Pour conserver son rôle central, les États-Unis ont donc modifié leur stratégie. Il cherchait des moyens de ralentir au moins ce déclin. L’un des moyens était d’offrir à certaines grandes puissances industrialisées le statut de «partenaire» dans la prise de décision mondiale. Ce devait être un compromis. En échange de la promotion au statut de partenaire, les partenaires seraient d’accord pour limiter la mesure dans laquelle ils s’écarteraient des politiques préférées des États-Unis.

On pourrait donc soutenir que l’idée du G-7 a été inventée par les États-Unis dans le cadre de ce nouvel arrangement de partenariat. D’autre part, un moment clé dans le développement historique de l’idée du G-7 a été le moment du premier sommet annuel des hauts dirigeants, par opposition aux réunions de personnalités de rang inférieur comme les ministres des finances. L’initiative pour cela n’est pas venue des États-Unis mais de la France.

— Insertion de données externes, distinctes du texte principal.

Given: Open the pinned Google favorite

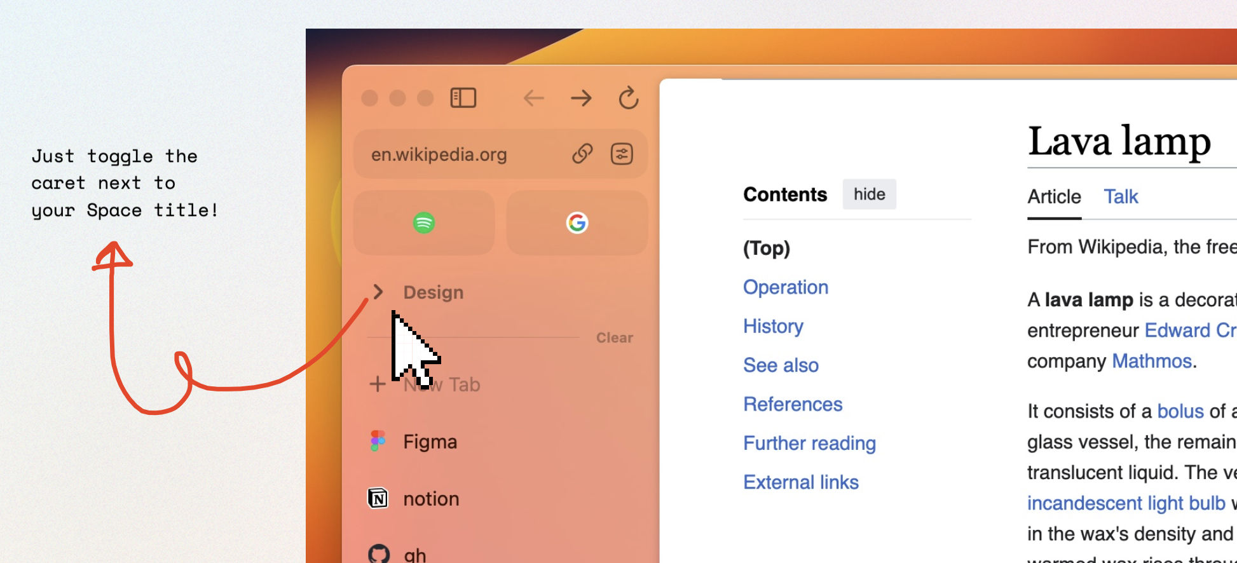Looking at the screenshot, I should click(x=577, y=222).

C’est Valéry Giscard d’Estaing, alors président de la France, qui a convoqué la première réunion annuelle des hauts dirigeants à Rambouillet en France en 1975. Pourquoi a-t-il jugé si important qu’il y ait une réunion des hauts dirigeants? Une explication possible était qu’il voyait cela comme un moyen de limiter davantage le pouvoir américain. Confrontés à la négociation avec l’ensemble des autres dirigeants, dont chacun avait des priorités différentes, les États-Unis seraient contraints de négocier. Et puisque ce sont les principaux dirigeants qui ont signé l’accord, il serait plus difficile pour l’un d’eux de le répudier plus tard.

Rambouillet a engagé une lutte entre les Etats-Unis et diverses puissances européennes (mais surtout la France) sur tous les grands dossiers mondiaux. C’était une lutte dans laquelle les États-Unis faisaient de moins en moins bien. Washington a été sérieusement repoussé en 2003 quand il s’est trouvé incapable, pour la première fois dans l’histoire, de gagner même une majorité de voix au Conseil de sécurité de l’ONU quand ils voteraient sur l’invasion de l’Irak par les Etats-Unis. Et cette année, à Charlevoix, il s’est trouvé même incapable d’accepter une déclaration commune banale avec les six autres membres du G-7.

Le G-7 est à toutes fins utiles terminé. Mais devrions-nous pleurer cela? La lutte pour le pouvoir entre les États-Unis et les autres était fondamentalement une lutte pour la primauté dans l’oppression du reste des nations du monde. Ces petites puissances seraient-elles mieux loties si le mode européen de le faire l’emportait? Est-ce qu’un petit animal se soucie de ce que l’éléphant piétine? Je crois que non.

Trump peut nous avoir fait la faveur de détruire ce dernier vestige majeur de l’ère de la domination occidentale du système-monde. Bien sûr, la disparition du G-7 ne signifie pas que la lutte pour un monde meilleur est terminée. Pas du tout. Ceux qui soutiennent un système d’exploitation et de hiérarchie chercheront simplement d’autres moyens de le faire.

Cela me ramène à ce qui est maintenant mon thème central. Nous sommes dans une crise structurelle du système-monde moderne. Une bataille se déroule quant à la version d’un système successeur que nous verrons. Tout est très volatile pour le moment. Chaque côté est en hausse un jour, en bas le jour suivant. En un sens, nous sommes chanceux que Donald Trump soit si idiot. Mais ne nous réjouissons donc pas. Pierre Trudeau ou Emmanuel Macron reprsentent la version plus intelligente du système  l’oppression contre lequel monde se bat.